When I talk about Order and Wonder, nothing illustrates what I mean better than the feast days. Each year there is the order of the same round of liturgies, the same foods, the same "things we always do".This very predictability frees us to be astonished yet again by the poignancy of Palm Sunday and the Last Supper, in which we embrace the Passion -- and yet feast before the feast, willing to sing Hosannas even though we know what is coming (and our part in it). We feast out of gratitude for the gift of the priesthood at that celebration of the Passover, even as the cost begins to dawn on us.On Good Friday, the sadness is overwhelming, isn't it? How would we explain that to our children? No, we must experience it in the dreaded monotony, if you want to call it that, of doing the same thing every year -- yet every year the monotony falls away and we are there, shouting "Crucify Him!" along with the others. It's ghastly, isn't it?

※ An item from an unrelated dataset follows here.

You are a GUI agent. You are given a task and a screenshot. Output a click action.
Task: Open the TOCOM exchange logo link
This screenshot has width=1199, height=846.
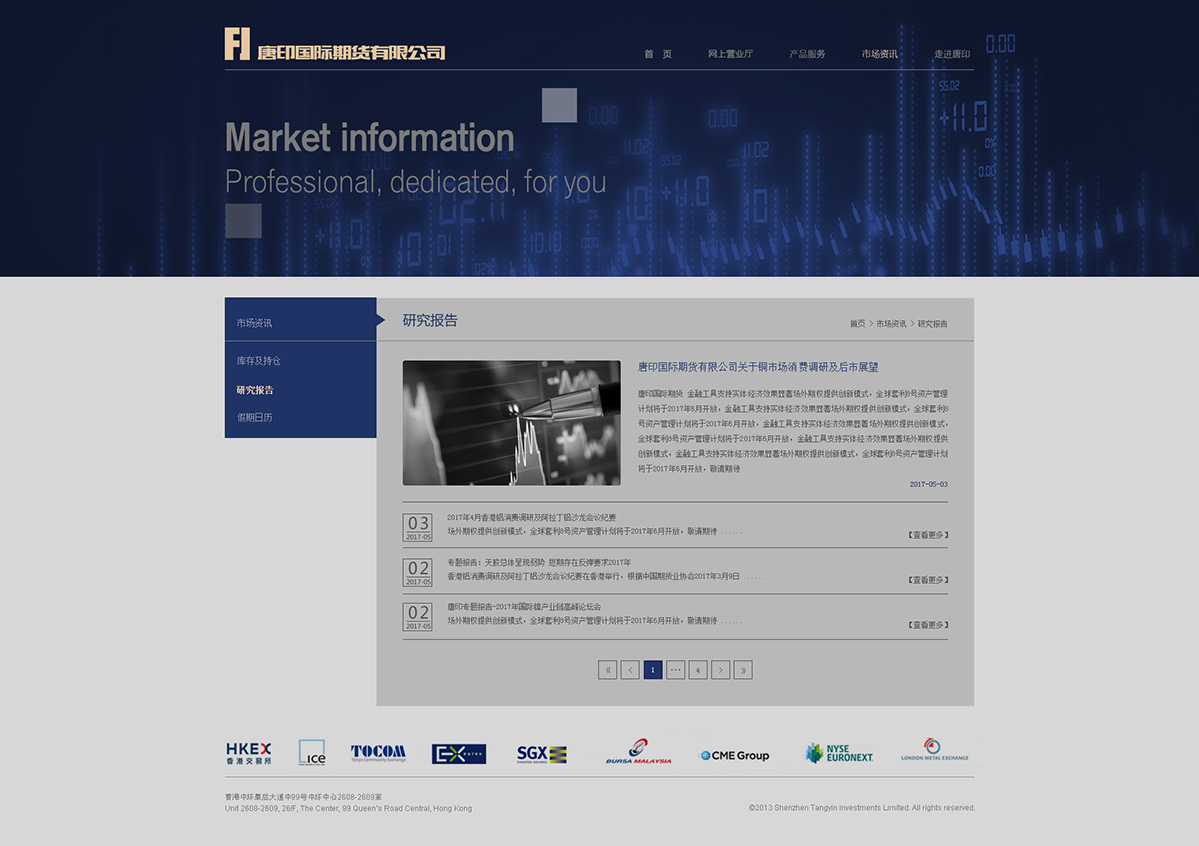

Then the Vigil, with tired little ones, standing in the dark, waiting, understanding what this growing candlelight means at last -- The Light of the World -- hearing each of the many readings from Scripture, seeing the promise of Christ in the passing of the weary years of darkness from the very beginning, throught the suffering and death, until the amazing NOW, when He is here, risen, for us!The very best we can offer is to be a part of this journey with our children. Not only as something we do for them, but with them. Our family, in our home, is where all this new understanding --old, yet new! -- spills over into a loving enjoyment of the gift of the wonder of each other!

Every Sunday this feast lasts the day. Every Easter it lasts as a Solemnity (a high holy "day") for eight days and as a feast for fifty days! How happy God wants us to be!

Wednesday, April 8, 2009

Frantic activity.

All I want to do is share interesting things with you, but the activity level is ramping up around here.

Prepare for Holy week. (No spring cleaning! Just hoping to get the wood dust out of the dining room before Easter!)
Re-caulk shower.
Repair lawn.
Clean up damage from ice storm.
Put in garden.

(Waiting for the sun to shine just a little....)Wedding planning! Talking to caterers...making guest lists...having long conversations about menus....In addition, we are trying to finish up the dining room table that the Chief made me. For almost three decades I have used a rickety thing as a table.

No, seriously. It is a reproduction of a bygone answer to a temporary table -- it is meant to go against the wall as a sort of occasional table, and it expands to seat 8 or more, having about 3 leaves.
Yes, this is it! Don't laugh so hard! {There is another leg over there on the left that I cut off. It's a really bad picture, okay? The top flips over, and there is a sort of expanding brace underneath that pulls waaaay apart. You chuck in your leaves, and voila! Seating for 8, temporarily.}

But you can only imagine how un-sturdy such a thing is.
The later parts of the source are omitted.